== Document section ==
....
An Experimental Investigation to Augment the Machinability Characteristics During Dry Turning of Ti-6Al-4V Alloy

In general, Ti-6Al-4V alloys have been applied in recent metal cutting processes as an advantage of their immense strength concerning weight ratio at more corrosion resistance and temperature characteristics. It induces wide application in the automotive, nuclear, aerospace, biomedical, chemical, and naval industries. This recent research aims to establish the correlation between main input variables (cutting speed, axial feed rate, and depth of cut) and output characteristics (surface roughness, tool flank wear, and amplitude of vibration signal) in dry (no coolant) machining of Ti-6Al-4V alloy. The trials were conducted at variations of cutting speeds (75, 125, and 175 m/min), depth of cut (0.2, 0.4, 0.6 mm), and axial feed rate (0.1, 0.15, 0.2 mm/rev). The tool wear mechanisms were analyzed through scanning electron microscope. Also, the integrated multiple-output factors optimization method using a combined quality loss concept in the weighted principal component analysis coupled with the Taguchi analysis has been executed. With this, the optimal parameter setting has been found to be depth of cut (0.4 mm)–feed rate (0.1 mm/rev)–cutting speed (75 m/min). In this analysis, the optimized process input process variables determined will be definitely helpful to augment the performance characteristics of Ti-6Al-4V alloy in future research.
....
== Data to examine ==
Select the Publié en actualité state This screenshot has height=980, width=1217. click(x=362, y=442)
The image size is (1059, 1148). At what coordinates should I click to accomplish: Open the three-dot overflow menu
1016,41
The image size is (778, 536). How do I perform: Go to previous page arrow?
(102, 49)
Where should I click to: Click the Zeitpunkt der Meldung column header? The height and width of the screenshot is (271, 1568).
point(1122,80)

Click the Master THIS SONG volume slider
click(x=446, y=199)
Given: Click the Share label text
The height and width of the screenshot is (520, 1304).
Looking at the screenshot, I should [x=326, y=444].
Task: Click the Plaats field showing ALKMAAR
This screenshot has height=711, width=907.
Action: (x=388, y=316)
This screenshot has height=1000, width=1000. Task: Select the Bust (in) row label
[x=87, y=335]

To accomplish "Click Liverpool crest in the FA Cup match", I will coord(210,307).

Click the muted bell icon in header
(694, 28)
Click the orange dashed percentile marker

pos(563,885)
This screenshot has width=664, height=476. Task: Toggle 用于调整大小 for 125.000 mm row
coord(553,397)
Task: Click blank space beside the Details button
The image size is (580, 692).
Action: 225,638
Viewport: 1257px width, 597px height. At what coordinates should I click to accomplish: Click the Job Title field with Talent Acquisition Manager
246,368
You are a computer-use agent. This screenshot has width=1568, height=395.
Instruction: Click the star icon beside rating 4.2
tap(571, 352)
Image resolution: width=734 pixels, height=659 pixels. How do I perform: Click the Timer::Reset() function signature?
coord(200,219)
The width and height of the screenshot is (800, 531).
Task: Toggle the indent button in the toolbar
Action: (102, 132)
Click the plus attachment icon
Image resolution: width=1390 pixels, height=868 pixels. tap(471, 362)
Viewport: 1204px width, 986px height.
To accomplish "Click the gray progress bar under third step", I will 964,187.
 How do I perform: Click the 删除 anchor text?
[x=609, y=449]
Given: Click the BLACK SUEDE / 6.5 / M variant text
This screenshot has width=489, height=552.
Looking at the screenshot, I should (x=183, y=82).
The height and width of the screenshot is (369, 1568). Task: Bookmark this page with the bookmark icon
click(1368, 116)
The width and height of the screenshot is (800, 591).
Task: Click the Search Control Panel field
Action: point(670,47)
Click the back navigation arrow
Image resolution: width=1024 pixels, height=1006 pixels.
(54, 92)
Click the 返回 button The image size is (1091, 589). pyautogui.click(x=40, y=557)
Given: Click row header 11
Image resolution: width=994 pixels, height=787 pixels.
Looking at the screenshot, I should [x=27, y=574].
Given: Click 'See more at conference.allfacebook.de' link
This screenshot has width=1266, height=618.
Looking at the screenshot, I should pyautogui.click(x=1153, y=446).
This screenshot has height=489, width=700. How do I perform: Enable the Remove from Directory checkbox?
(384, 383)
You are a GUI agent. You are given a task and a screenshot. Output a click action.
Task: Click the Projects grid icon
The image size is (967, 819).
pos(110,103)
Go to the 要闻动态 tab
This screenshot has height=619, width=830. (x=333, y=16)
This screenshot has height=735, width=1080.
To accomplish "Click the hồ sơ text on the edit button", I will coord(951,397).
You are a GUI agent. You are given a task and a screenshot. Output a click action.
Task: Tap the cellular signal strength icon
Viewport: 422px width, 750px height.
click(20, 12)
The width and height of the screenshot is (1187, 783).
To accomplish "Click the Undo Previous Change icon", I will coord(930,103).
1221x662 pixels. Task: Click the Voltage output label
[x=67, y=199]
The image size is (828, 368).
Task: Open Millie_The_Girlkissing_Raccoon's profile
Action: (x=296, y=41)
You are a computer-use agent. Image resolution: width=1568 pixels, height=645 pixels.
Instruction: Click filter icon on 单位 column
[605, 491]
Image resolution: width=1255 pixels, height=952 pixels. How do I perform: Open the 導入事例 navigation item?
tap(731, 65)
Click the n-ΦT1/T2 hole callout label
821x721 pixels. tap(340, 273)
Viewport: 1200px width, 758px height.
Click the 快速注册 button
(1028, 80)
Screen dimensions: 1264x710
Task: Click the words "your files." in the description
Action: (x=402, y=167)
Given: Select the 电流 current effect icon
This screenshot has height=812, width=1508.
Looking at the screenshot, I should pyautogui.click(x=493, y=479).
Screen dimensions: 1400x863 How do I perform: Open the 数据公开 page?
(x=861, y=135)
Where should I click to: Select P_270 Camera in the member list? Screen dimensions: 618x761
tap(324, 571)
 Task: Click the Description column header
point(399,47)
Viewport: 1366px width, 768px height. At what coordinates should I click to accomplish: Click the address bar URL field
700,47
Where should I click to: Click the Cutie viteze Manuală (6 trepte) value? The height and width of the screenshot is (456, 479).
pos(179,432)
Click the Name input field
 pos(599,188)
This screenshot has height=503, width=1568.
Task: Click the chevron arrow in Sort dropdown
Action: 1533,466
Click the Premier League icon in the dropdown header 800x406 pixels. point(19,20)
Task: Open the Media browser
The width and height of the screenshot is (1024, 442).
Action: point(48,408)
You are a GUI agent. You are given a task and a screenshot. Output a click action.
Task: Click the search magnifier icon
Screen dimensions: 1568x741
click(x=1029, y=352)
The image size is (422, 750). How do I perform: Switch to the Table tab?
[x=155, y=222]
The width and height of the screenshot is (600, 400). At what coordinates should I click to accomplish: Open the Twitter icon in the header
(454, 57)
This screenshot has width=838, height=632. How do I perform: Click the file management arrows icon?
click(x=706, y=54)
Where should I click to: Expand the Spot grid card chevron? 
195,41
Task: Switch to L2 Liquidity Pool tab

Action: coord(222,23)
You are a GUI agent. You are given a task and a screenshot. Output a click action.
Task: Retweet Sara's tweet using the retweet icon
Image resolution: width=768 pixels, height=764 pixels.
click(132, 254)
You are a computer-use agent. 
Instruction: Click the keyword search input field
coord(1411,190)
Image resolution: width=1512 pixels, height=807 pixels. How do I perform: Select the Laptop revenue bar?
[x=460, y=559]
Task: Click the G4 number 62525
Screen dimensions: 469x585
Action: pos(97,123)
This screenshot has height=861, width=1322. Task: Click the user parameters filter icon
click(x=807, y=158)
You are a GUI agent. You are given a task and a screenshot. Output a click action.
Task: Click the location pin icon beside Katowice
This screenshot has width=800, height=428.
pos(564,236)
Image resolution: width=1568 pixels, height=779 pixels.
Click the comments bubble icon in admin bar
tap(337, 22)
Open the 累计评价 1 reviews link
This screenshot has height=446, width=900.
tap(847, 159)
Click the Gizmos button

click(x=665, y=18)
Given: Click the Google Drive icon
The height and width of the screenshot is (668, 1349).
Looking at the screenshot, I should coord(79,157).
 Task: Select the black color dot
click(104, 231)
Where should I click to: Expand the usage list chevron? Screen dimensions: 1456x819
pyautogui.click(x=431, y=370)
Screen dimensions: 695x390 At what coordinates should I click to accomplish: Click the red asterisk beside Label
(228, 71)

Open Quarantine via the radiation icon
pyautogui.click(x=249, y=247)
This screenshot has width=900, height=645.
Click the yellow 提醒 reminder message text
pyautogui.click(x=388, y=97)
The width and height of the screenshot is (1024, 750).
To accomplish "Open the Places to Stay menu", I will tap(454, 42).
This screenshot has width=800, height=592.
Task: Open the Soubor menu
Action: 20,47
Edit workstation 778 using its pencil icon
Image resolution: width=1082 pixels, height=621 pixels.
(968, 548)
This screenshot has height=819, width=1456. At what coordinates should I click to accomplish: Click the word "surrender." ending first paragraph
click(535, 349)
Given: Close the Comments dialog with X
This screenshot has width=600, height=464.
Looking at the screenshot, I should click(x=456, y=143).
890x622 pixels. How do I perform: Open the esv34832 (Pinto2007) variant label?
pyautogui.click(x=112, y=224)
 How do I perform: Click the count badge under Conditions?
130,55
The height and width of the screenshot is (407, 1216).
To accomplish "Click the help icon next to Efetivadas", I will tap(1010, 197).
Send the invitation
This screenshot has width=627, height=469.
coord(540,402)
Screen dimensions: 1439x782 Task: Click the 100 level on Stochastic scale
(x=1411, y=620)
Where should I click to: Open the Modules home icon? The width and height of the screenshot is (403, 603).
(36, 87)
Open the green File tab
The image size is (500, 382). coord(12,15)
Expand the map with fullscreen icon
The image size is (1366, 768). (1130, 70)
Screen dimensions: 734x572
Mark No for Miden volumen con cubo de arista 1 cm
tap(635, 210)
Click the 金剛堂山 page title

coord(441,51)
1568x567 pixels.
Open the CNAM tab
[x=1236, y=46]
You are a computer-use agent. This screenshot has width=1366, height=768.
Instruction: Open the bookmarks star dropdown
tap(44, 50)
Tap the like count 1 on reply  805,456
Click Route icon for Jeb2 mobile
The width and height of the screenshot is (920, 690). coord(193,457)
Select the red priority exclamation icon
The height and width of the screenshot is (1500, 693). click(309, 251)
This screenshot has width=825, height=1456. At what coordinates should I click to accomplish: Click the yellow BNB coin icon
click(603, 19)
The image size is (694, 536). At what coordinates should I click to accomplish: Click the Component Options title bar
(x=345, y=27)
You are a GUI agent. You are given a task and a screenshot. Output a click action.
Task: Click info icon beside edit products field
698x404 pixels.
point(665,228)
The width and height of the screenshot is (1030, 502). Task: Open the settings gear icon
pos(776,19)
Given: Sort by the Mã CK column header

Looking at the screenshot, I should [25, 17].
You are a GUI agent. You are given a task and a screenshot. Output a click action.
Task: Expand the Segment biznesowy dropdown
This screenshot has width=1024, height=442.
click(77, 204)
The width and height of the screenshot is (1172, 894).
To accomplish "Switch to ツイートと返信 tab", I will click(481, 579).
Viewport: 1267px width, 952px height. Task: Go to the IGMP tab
....
== Your instructions ==
List every industry that the abstract on dry turning of Ti-6Al-4V alloy names as a field of wide application for the alloy.

== Task answer ==
Automotive, nuclear, aerospace, biomedical, chemical, naval